Both benchmark types return either a composite score or a more tangible result such as the time required to process the benchmark workload. This can also be a certain metric such as frames per second (graphics), calculations or iterations per second (processors), megabytes per second (hard drives or main memory) and many others. Depending on what you're benchmarking, you'll receive one or more results, which have to be weighted before you come to a conclusion. You may want to put emphasis on a certain result, depending on your requirements.

While some synthetic benchmarks, such as 3Dmark, have managed to become an industry standard on a consumer level, we still prefer real-world benchmarks because these typically return more tangible results. For example, 65 frames per second in a particular game at particular settings means more to most users than 6583 3DMark scores. Is this a lot? 65 frames per second certainly is enough to provide smooth graphics. But you could argue that the 3DMark score could be compared across completely different systems easily - because all that counts is the score - while the direct comparison of frames per second leads experienced users to ask about system details.
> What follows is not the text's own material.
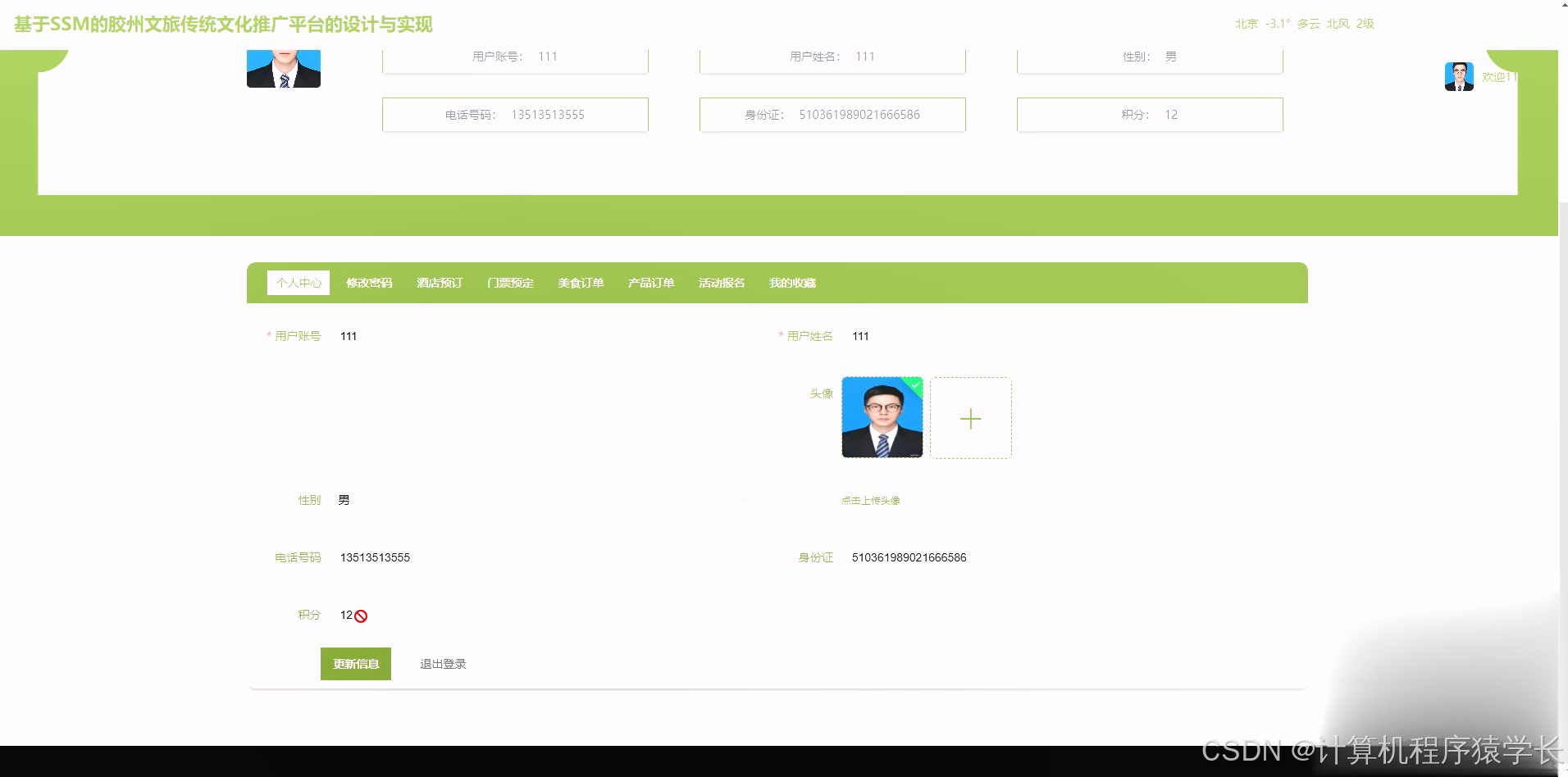The width and height of the screenshot is (1568, 777).
Task: Click the 点击上传头像 link
Action: click(869, 499)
In any case, benchmark results are only worth the work if there are results to which you can compare. Getting frames per second performance of a brand new graphics card at several resolutions is worth little if you don't also have the results for its closest competitor, and maybe its predecessor. The very first step is creating a consistent test setup, which must not be changed as you alter the target parameters (e.g. varying graphics cards on a test system). It is also helpful to define a baseline to facilitate rating the differences. If 65 frames per second equals a baseline of 100, for example, 73 frames per second would be 112, or a 12% increase.

It is crucial to be diligent, to make sure that all results are actually reproducible. One part of this is to verify results; the other is to find out if a particular benchmark shows a lot of variance. Running each benchmark at least three times turned out to be reasonable, but the more variance you find, the more repetitions you should run. If you still get varying results after ten runs you should probably drop the benchmark and find a more accurate solution. Working with benchmark results, you can either calculate an average, or take the fastest/slowest result. Which approach makes most sense highly depends on the type of benchmark.

Finally, you should be aware that Windows Vista is capable of optimizing application startup time with its Superfetch feature, which pre-caches frequently launched applications into available main memory. This is particularly important for benchmarks that launch multiple modules - think of a benchmark suite such as BAPCo's SYSmark, which launches one application after the other. Vista will recognize the pattern as you run the benchmark multiple times, and it will have the individual applications launch faster, improving the benchmark results over time. Here you should either train each system, or disable the Superfetch service.